Revision history for this message
Robert Collins (lifeless) wrote :

I've deleted the testr task: testr is (correctly) waiting for the test workers to finish (http://paste.openstack.org/show/112990/) - we can open a feature request to have a testr supervisor timeout facility, but its orthogonal to this nova issue.

Sean has grabbed stuff with gdb:
20727 - a worker we think - http://paste.openstack.org/show/112998/ - this appears to be waiting for a new request
20725 - parent of the worker, stuck in the poll hub - http://paste.openstack.org/show/113014/

Looking at the test code there are lots of issues that will make this test fragile:
 - it assumes 0 delay between /a/ worker being spawned and all of them being spawned

 - I was going to say that we don't set the multiprocessing workers 'daemon' flag - https://docs.python.org/2/library/multiprocessing.html and this will cause a parent process that exits to hang [same as with threads] unless the process object is killed out of band. OTOH if we want to guarantee all in-progress requests finish cleanly, this is appropriate - but we have no timeout protection on each request - but I observe that actually we don't even use multiprocessing - we've grown our own thing :(.

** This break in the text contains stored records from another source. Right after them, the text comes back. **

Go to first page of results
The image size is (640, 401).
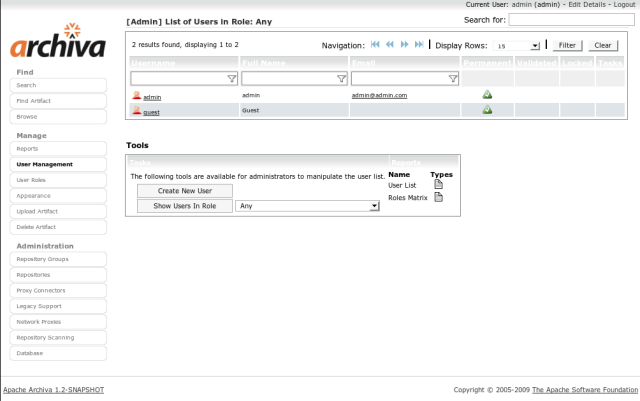pyautogui.click(x=375, y=45)
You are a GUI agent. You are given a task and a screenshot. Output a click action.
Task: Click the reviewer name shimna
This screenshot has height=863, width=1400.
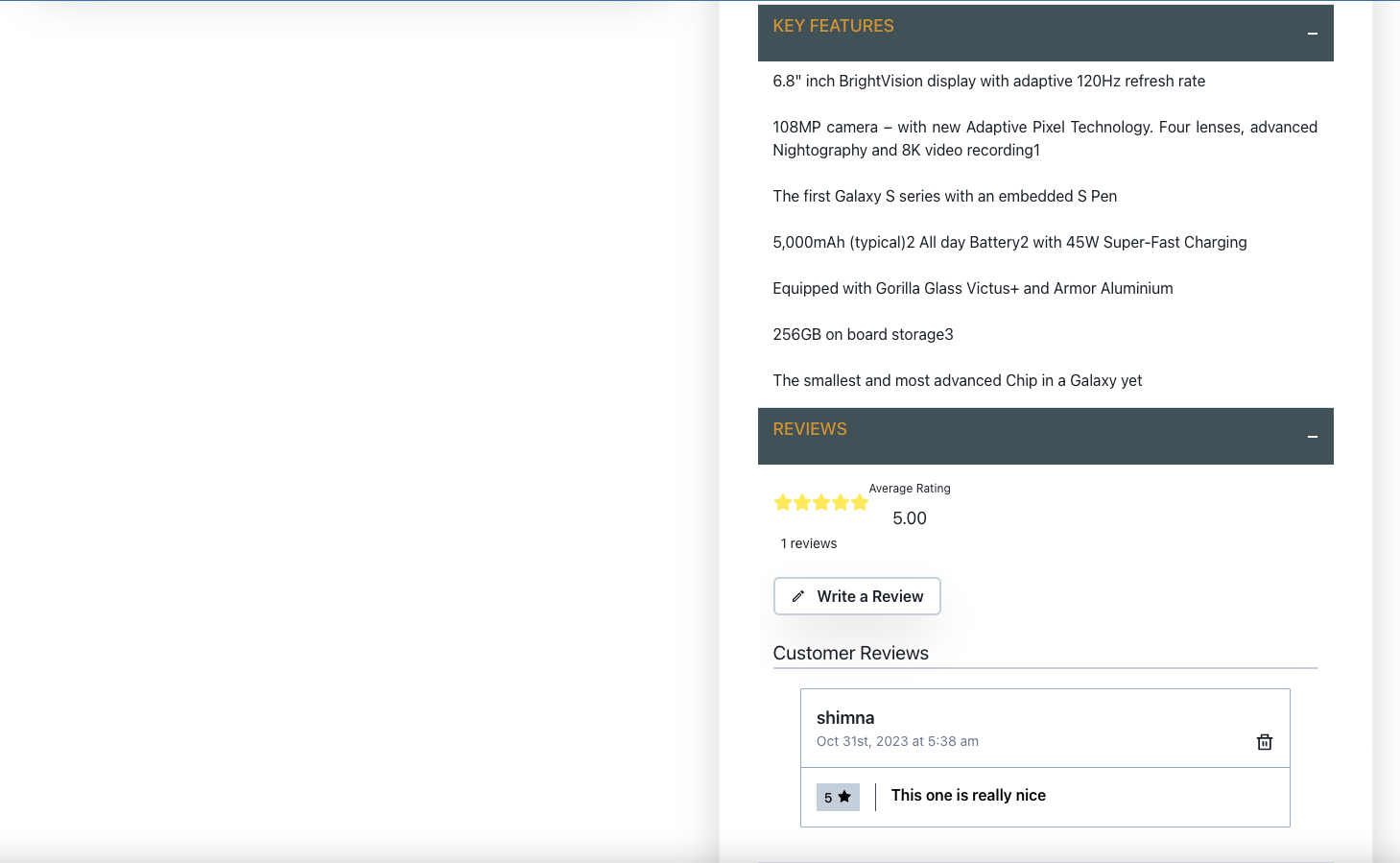pos(844,717)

 - it uses tearDown which is not guaranteed to run if setUp has issues.

The hanging process is from test_restart_sighup.

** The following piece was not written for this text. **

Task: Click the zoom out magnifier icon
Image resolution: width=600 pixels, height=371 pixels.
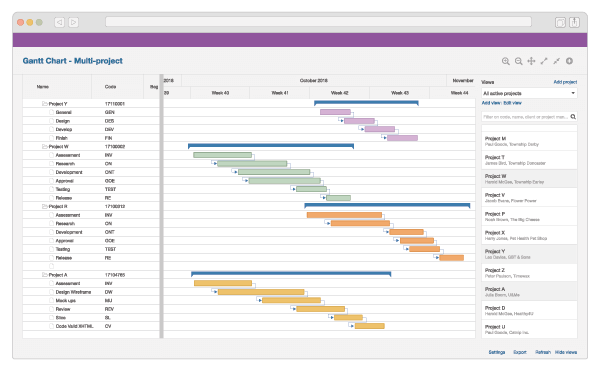Action: [x=518, y=61]
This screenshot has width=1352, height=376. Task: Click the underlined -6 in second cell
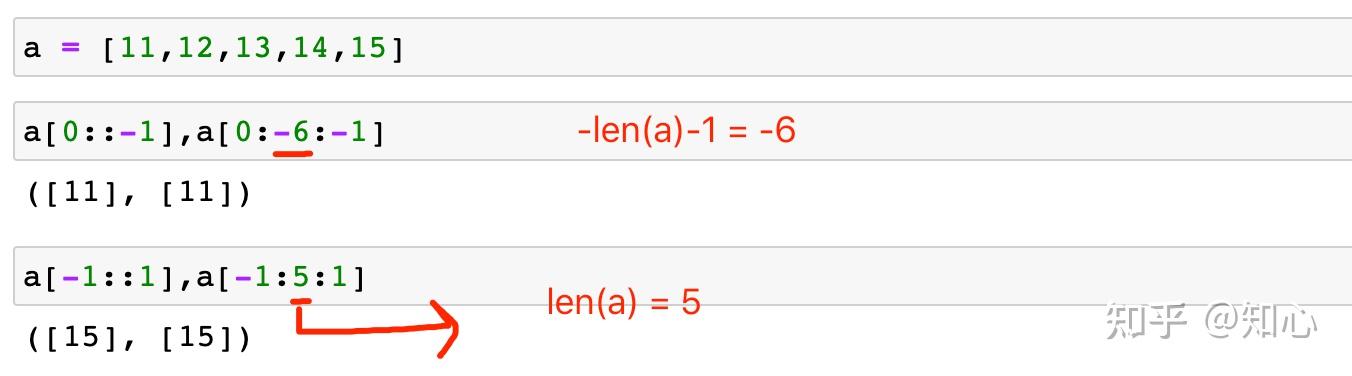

This test doesn't seem to test what SIGHUP does - SIGHUP doesn't restart any children, and the test doesn't strace the processes to see if SIGHUP is actually propogated to children, so the call to _wait should be a 100% no-op, *except* that we want to know the processes aren't being killed - thats why we cross check the pids. But the use of _wait means we'll exit on the first check - not allowing any time for the service process to do the wrong thing. That is, it can falsely pass.

The service code or handling signals is racy: it sets sigcaught to the received signal but multiple signals may be delivered before any are processed. I don't have reason to believe that that is whats happening here.

This is a worry:
            except fixtures.TimeoutException:

we catch it, but we don't re-raise it. So we could 'pass' after being timed out, if it happens in tearDown. That seems wrong to me.